The university is partnering with the Collaborative on Academic Careers in Higher Education (COACHE), a research and membership organization, to identify the drivers of faculty success and to implement informed changes. COACHE is based at the Harvard Graduate School of Education.
Meanwhile, Vanderbilt staff have the opportunity to express their views through the 2020 Staff Engagement Survey Feb. 5–21. Both surveys provide a confidential way for university leaders to collect feedback in order to recognize what Vanderbilt is doing well and where improvements are needed. The goal of both surveys is to create a stronger workplace.
The COACHE survey is designed for full-time, VU-employed faculty, but excludes faculty in their first year at Vanderbilt as well as full-time academic administrators. Interim Chancellor and Provost Susan R. Wente informed faculty about the survey in a message emailed to them on Feb. 7.
“Vanderbilt is committed to faculty job satisfaction as we strive to attract and retain the very best and brightest scholars and teachers,” Wente said. “Open dialogue is encouraged as we work to foster an inclusive community where diversity and diverse perspectives are valued. However, we must have broad participation for the COACHE survey results to be meaningful and for us to create action that reflects the honest feedback of our faculty.”

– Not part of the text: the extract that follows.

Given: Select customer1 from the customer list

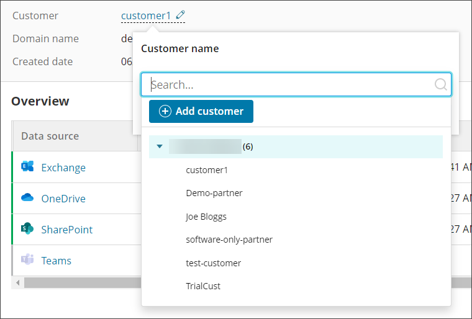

Eligible faculty are encouraged to share their views through the survey, which will be emailed to them with a unique link by COACHE during the week of Feb. 10. The survey will take approximately 25 minutes to complete.
COACH ensures absolute confidentiality of all responses by faculty. Vanderbilt will not receive the raw data; Vanderbilt administration and faculty instead will receive aggregate statistical analyses of the responses.
The survey will provide information in areas such as the nature of the work (overall, research, teaching and service), resources and support, interdisciplinary work, collaboration, mentoring, tenure and promotion, work and personal life balance, and recruitment and retention, among others.
“This survey builds on the previous one in 2016,” said Tracey George, vice provost for faculty affairs and the Charles B. Cox III and Lucy D. Cox Family Chair in Law and Liberty. “Based on the survey results, university leaders will work in partnership with faculty to set goals and develop action plans.” She noted that more than 70 actions were carried out in response to the 2016 survey.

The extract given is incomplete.